A former FBI official slammed FBI Director Kash Patel on Friday for reportedly firing an agent trainee who displayed a gay pride flag on his desk.
“This is insane on so many levels,” said Michael Feinberg, a former assistant special agent in charge, in an interview with MSNBC’s Nicolle Wallace.
Patel — who notified the agent in training of his immediate termination in a letter dated Oct. 1 — cited the agent trainee’s “poor judgement” for placing “an inappropriate display of political signage” on his desk while assigned to the Los Angeles field office under Joe Biden’s administration, according to MSNBC.
The letter didn’t explicitly refer to the pride flag. CNN was first to report the firing.

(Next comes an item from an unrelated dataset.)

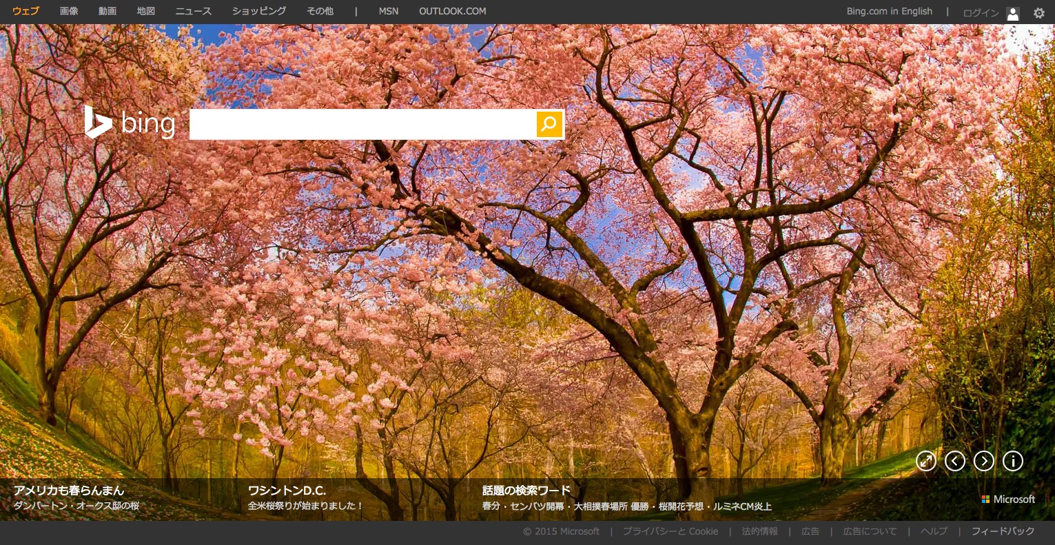Click the OUTLOOK.COM link
Viewport: 1055px width, 545px height.
point(452,11)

The agent trainee — a longtime employee with the FBI — was the recipient of multiple awards for service, was a field office diversity program coordinator and displayed a pride flag at his workstation, per CNN. Two agency veterans told the network that such a display doesn’t violate the FBI’s past policies.
Wednesday’s firing arrives less than a week after reports surfaced on the FBI terminating more than a dozen agents who were pictured kneeling during a 2020 racial justice protest in Washington, D.C., following the murder of George Floyd.
Trump — when asked by Real America’s Voice reporter Brian Glenn last month about “a lot of people” feeling “threatened” by the Progress Pride flag, which includes elements of the transgender flag — said he would have “no problem” banning its display if the First Amendment didn’t get in the way.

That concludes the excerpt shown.